Em alguns anos, veremos que o Nick fez pelo Evanescence o que fez pelo Rush. E não é pelo Santuário, pois ele é só um recomeço (e sim, ele é) mas um processo que coloca a banda muito mais alinhada para o futuro que o passado. Até porque o passado é um caminho até aqui.
Contribuição: o título "Santuário" conta uma história de uma construção de quase 20 anos.

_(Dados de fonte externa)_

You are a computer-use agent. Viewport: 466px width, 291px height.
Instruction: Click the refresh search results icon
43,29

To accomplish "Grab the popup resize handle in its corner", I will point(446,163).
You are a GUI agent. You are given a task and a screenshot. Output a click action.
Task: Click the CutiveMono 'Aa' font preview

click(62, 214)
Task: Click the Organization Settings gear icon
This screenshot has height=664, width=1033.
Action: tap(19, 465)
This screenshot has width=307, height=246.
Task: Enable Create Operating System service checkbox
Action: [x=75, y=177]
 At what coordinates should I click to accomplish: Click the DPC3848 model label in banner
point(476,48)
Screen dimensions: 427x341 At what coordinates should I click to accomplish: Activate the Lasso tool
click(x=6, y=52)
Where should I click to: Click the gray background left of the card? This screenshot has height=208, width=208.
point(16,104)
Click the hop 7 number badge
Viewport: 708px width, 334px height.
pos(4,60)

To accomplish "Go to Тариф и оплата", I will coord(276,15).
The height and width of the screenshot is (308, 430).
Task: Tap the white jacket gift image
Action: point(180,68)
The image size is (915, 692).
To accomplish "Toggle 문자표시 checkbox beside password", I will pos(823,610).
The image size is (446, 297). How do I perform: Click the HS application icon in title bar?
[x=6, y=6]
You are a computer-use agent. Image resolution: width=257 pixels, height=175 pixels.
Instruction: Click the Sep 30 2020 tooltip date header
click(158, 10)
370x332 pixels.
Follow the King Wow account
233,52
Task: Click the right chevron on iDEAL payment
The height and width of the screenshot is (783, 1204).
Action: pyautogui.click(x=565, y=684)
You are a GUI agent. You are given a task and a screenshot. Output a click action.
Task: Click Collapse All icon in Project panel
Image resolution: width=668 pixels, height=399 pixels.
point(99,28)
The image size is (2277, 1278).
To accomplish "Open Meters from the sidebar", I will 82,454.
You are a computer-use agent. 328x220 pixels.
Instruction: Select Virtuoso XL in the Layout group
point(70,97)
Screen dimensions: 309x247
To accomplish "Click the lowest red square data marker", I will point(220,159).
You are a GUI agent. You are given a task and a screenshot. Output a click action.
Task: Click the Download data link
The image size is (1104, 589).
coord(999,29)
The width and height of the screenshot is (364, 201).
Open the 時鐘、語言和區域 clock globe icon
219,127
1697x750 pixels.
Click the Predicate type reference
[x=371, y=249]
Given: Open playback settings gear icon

A necessidade de existir uma zona segura, vem do questionamento do que é a banda, de quais as bases e pessoas ali. Tanto que hoje, até o Berliant (empresário) se alinha com os temas
A capa do álbum tbm faz todo sentido. Lembrei da Björk falando que suas feições e principalmente a boca nas fotos de capa de álbum revelam muito sobre o mood central
A feição da Amy aqui é uma síntese PERFEITA pra vibe dela ao longo do álbum. Nos faltou paciência pra entender.
Dessa vez, ela não precisou explicar as coisas, elas foram feitas. Porque pro Santuário existir, não precisa saber o que é o que não é banda, e todo o processo criativo, agora não é só de um ponto, é geral.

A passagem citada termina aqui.